How can the UK implement the Global Biodiversity Framework’s finance goals?
This Sprint ran for 13 months from October 2024 to October 2025.
More Sprints
- Environment and National Security: Exploring Policy ‘Demand Signals’ and the Science Response
- How can action on deforestation strengthen the UK’s food system security and resilience?
- How can the UK improve flood resilience in the Thames Estuary?
the challenge
Finance is a major driver of biodiversity loss. It also has the potential to be a powerful lever for delivering nature-positive outcomes.
However, a significant nature-finance gap remains. The Kunming-Montreal Global Biodiversity Framework highlights the need to reduce harmful subsidies, improve how financial institutions account for their impacts on nature, and increase investment in nature recovery.
Achieving this requires both “greening finance” and “financing green”. Yet there is limited evidence on how these approaches can be implemented effectively in practice.
This creates a challenge for policymakers, including Defra. There is a need for clear, actionable insights to align UK financial flows with biodiversity goals and international commitments.
At the same time, the policy landscape is evolving rapidly. New mechanisms, such as the proposed Nature Restoration Fund, signal a shift towards more strategic, landscape-scale approaches. While this creates opportunities, it also introduces risks. Poor design or implementation could lead to unintended consequences and undermine biodiversity outcomes.
The challenge for the Sprint was therefore to generate policy-relevant evidence on how to reduce the biodiversity impacts of financial flows, mobilise private investment, and ensure that interventions work together coherently at scale.
the solutions
The Sprint delivered a set of integrated tools and insights to support policymakers in aligning financial systems with biodiversity outcomes.

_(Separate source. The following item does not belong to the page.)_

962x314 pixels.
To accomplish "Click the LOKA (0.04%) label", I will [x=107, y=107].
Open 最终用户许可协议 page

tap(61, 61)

By combining detailed data analysis with stakeholder engagement and policy design, the team delivered the following:
- A granular methodology to quantify biodiversity impacts of financial flows, linking investments from UK banks to ecosystem vulnerabilities across regions and supply chains.
- A high-resolution dataset using financial data from six UK banks to support targeted regulatory interventions under the “greening finance” agenda.
- The world’s largest database of nature restoration funds, providing new evidence on how such mechanisms operate globally.
- Empirical insights into nature markets, including incentive structures, governance models, and cost dynamics.
- Practical recommendations to help inform the implementation of the UK’s Nature Restoration Fund, including approaches to metrics, risk-sharing, and alignment with Local Nature Recovery Strategies.
Together, these outputs provided clearer and actionable evidence for how financial and policy interventions can be designed and implemented in practice.
The work also showed that UK financial flows contribute to biodiversity loss internationally, highlighting the need for coordinated regulation, improved disclosure, and stronger policy alignment. It identified trade-offs within emerging biodiversity markets, demonstrating that effective design must balance inclusivity with strategic coordination at scale.
the pathway
The Sprint followed an interdisciplinary pathway designed to connect analytical rigour with real-world policy application. It combined quantitative modelling with qualitative and participatory approaches to ensure outputs were both robust and usable.
The work began with high-resolution financial data, including loans, bonds, and equity investments. These were combined with ecosystem service vulnerability models to identify how financial flows interact with biodiversity risks. This provided a strong evidence base for understanding nature-related dependencies within financial systems.
Building on this, the Sprint examined how nature-positive finance could be scaled. This included mapping incentives, costs, and governance structures within emerging nature markets. Stakeholder engagement in Oxfordshire and analysis of international restoration funds ensured that insights were grounded in practice.
These findings were then applied to live policy development. In particular, they have helped to shape plans for the implementation of the UK’s proposed Nature Restoration Fund.
Finally, participatory scenario workshops brought together stakeholders to explore how different policy and financial interventions could work in combination. This helped identify coherent, landscape-scale approaches to delivering biodiversity outcomes.
This pathway ensured that evidence generation, stakeholder engagement, and policy design were closely integrated throughout.
what happened next?
Following the Sprint, one member of the team is now part of the Nature Restoration Fund’s scientific advisory team. Engagement with local finance market stakeholders through another Sprint member’s DPhil linked with the Oxfordshire Local Nature Partnership aims to inform a more equity-centric framework for collaborative and strategic nature recovery. While international uptake remains dependent on wider geopolitical factors, the Sprint has established a strong foundation for future progress. The approach has clear potential to inform biodiversity finance policy in other national contexts as similar frameworks are developed.